━━━ Data records ━━━

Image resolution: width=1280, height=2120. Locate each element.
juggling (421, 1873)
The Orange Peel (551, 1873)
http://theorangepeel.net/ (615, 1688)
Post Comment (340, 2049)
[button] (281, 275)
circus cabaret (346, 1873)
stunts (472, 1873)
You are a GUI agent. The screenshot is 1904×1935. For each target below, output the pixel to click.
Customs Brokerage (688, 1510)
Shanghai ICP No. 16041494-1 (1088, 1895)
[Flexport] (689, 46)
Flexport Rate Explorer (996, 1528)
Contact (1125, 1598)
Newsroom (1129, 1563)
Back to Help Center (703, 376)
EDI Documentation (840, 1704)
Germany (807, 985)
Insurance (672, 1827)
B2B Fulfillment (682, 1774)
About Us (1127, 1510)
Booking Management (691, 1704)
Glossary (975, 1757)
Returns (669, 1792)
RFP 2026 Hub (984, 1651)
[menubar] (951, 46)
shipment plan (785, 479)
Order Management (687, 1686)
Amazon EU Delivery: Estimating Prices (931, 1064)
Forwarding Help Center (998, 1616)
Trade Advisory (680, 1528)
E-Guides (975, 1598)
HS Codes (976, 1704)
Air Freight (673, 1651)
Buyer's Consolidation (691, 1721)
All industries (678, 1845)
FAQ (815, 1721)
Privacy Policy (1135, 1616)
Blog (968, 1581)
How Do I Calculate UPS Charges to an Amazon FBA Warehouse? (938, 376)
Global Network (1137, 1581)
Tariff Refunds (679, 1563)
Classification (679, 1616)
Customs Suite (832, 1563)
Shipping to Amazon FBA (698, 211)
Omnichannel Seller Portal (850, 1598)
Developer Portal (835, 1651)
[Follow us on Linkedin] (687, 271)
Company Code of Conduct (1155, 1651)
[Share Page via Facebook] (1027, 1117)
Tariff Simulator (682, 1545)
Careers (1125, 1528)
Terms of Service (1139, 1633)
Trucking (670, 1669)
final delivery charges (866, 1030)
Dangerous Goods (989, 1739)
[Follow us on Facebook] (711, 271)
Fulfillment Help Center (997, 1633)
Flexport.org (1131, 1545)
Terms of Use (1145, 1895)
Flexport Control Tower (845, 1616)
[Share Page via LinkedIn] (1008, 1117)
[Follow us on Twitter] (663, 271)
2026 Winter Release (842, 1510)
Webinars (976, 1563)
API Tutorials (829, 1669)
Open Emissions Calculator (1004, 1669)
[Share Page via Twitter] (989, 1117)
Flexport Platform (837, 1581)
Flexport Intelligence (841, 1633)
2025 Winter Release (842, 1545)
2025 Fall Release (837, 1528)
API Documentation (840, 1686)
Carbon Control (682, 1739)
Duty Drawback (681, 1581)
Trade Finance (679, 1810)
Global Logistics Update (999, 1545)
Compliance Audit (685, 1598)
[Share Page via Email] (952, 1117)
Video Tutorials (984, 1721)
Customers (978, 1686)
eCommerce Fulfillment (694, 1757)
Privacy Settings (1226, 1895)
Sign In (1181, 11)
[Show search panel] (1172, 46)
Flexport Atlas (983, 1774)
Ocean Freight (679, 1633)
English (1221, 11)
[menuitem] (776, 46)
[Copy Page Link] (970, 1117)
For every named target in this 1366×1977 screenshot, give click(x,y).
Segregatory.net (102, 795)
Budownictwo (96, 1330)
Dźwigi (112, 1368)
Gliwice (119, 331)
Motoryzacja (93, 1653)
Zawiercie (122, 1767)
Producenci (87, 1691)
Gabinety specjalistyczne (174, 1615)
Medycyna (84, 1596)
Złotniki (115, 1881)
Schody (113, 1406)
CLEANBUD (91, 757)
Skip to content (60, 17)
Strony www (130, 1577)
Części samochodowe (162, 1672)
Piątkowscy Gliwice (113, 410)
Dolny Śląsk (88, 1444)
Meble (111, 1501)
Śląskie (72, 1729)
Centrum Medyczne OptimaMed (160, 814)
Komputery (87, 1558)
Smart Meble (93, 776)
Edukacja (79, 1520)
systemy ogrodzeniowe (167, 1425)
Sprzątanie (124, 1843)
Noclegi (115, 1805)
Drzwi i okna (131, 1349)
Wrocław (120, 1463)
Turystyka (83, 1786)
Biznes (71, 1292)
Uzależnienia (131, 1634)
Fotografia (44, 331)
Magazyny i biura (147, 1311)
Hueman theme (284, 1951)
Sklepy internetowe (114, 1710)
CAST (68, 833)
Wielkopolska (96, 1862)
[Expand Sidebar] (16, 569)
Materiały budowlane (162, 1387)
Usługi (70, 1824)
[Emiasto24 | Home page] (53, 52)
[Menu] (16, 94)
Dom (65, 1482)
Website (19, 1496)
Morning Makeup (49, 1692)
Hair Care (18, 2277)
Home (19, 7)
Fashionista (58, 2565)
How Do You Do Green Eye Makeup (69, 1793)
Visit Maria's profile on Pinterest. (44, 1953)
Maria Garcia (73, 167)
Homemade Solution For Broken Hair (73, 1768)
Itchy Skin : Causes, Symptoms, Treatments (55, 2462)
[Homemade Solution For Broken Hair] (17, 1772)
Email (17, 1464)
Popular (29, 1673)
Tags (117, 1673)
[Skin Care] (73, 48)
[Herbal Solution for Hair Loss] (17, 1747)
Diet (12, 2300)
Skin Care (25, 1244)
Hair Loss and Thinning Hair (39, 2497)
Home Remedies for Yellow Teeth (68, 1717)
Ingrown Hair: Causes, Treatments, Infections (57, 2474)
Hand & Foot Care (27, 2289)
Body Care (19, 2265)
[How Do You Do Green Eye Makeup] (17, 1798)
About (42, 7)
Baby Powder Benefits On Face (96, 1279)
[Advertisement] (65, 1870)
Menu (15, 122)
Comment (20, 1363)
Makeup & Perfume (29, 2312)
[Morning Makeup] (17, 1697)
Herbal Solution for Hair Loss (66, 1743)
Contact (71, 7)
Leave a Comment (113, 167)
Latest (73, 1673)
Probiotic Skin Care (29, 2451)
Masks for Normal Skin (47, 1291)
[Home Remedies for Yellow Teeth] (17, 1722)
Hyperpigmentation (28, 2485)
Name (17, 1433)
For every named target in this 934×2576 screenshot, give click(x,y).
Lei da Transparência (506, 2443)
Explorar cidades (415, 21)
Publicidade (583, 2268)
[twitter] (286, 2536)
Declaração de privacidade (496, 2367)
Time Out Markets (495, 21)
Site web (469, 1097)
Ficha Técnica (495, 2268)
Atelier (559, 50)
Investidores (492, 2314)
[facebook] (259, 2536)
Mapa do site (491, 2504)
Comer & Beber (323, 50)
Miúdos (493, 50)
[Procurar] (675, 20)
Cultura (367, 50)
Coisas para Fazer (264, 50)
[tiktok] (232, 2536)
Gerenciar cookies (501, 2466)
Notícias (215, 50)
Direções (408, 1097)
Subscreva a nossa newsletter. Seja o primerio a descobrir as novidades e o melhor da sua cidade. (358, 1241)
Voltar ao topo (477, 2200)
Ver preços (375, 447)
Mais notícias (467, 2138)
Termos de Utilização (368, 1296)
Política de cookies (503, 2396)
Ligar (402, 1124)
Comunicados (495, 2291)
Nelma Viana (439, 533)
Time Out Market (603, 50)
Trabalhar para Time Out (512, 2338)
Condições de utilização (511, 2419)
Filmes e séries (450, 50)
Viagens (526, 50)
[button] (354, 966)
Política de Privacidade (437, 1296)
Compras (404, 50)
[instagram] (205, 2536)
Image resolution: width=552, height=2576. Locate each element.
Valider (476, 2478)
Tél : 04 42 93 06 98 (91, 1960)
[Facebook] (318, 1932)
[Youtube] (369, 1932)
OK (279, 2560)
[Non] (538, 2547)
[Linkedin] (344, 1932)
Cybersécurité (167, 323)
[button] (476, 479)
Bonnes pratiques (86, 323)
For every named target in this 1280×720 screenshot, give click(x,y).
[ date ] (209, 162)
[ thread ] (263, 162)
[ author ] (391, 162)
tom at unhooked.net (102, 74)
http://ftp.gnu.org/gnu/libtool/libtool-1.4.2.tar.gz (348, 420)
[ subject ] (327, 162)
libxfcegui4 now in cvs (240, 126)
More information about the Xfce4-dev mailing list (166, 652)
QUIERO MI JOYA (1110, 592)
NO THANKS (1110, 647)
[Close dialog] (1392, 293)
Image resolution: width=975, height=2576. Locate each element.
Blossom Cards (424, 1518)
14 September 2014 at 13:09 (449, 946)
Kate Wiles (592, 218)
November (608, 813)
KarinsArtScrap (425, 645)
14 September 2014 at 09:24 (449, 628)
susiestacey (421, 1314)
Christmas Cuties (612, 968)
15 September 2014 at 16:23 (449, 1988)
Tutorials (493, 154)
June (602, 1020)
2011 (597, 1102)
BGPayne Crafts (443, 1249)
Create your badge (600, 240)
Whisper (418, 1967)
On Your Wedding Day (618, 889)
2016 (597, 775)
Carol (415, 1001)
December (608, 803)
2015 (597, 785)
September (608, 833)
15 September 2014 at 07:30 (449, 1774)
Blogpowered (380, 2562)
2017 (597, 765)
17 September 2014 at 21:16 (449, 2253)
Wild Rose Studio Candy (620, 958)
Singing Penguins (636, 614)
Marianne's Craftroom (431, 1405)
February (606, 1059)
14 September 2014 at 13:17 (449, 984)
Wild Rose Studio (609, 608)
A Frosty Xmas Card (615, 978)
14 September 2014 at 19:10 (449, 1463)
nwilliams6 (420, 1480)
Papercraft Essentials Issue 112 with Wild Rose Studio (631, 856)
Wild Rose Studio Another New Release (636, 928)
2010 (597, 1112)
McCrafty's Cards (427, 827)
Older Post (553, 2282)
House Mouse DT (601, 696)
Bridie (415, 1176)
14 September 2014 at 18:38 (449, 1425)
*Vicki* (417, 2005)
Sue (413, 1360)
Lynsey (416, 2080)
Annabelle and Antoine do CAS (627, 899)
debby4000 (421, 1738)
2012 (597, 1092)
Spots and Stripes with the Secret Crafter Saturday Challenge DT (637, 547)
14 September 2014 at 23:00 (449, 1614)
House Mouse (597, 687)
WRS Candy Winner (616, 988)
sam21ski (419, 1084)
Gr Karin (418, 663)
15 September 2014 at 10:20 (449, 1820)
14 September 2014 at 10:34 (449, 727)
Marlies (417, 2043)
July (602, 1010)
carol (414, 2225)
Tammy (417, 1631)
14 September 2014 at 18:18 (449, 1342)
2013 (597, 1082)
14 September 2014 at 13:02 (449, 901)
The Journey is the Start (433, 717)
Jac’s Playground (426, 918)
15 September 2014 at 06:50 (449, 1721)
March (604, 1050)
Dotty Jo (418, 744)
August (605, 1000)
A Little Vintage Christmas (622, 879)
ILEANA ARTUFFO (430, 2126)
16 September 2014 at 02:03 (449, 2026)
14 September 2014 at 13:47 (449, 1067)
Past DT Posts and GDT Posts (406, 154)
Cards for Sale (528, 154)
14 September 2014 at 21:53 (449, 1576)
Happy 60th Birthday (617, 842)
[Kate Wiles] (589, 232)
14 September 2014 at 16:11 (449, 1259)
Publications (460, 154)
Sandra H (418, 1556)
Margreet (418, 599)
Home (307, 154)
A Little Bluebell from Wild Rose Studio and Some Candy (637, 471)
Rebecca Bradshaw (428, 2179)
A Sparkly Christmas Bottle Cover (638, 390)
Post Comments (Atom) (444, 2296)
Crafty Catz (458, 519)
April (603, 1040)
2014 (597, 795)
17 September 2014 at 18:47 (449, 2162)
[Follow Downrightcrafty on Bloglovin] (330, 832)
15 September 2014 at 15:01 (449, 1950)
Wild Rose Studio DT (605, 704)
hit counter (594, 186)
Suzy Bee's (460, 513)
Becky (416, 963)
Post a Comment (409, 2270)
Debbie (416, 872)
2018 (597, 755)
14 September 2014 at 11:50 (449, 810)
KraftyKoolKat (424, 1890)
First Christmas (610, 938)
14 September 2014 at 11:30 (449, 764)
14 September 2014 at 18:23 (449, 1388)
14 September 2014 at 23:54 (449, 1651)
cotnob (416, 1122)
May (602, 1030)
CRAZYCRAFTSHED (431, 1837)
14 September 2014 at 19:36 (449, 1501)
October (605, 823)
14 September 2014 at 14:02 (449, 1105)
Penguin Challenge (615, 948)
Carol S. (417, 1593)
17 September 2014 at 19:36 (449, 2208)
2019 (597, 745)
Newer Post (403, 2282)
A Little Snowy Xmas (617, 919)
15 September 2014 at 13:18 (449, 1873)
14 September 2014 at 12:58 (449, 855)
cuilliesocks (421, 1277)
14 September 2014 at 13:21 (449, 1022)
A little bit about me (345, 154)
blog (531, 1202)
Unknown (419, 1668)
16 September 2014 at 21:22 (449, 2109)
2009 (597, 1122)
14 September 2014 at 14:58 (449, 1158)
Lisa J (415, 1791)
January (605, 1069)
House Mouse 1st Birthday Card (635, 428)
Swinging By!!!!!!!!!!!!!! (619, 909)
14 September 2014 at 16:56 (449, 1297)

━━━

[What is being asked] From the records above, extract exactly and only the lines that begin at the line with "HS Codes (976, 1704)" and stop after the line with "Flexport Intelligence (841, 1633)".

[Response to this task]
HS Codes (976, 1704)
Air Freight (673, 1651)
Buyer's Consolidation (691, 1721)
All industries (678, 1845)
FAQ (815, 1721)
Privacy Policy (1135, 1616)
Blog (968, 1581)
How Do I Calculate UPS Charges to an Amazon FBA Warehouse? (938, 376)
Global Network (1137, 1581)
Tariff Refunds (679, 1563)
Classification (679, 1616)
Customs Suite (832, 1563)
Shipping to Amazon FBA (698, 211)
Omnichannel Seller Portal (850, 1598)
Developer Portal (835, 1651)
[Follow us on Linkedin] (687, 271)
Company Code of Conduct (1155, 1651)
[Share Page via Facebook] (1027, 1117)
Tariff Simulator (682, 1545)
Careers (1125, 1528)
Terms of Service (1139, 1633)
Trucking (670, 1669)
final delivery charges (866, 1030)
Dangerous Goods (989, 1739)
[Follow us on Facebook] (711, 271)
Fulfillment Help Center (997, 1633)
Flexport.org (1131, 1545)
Terms of Use (1145, 1895)
Flexport Control Tower (845, 1616)
[Share Page via LinkedIn] (1008, 1117)
[Follow us on Twitter] (663, 271)
2026 Winter Release (842, 1510)
Webinars (976, 1563)
API Tutorials (829, 1669)
Open Emissions Calculator (1004, 1669)
[Share Page via Twitter] (989, 1117)
Flexport Platform (837, 1581)
Flexport Intelligence (841, 1633)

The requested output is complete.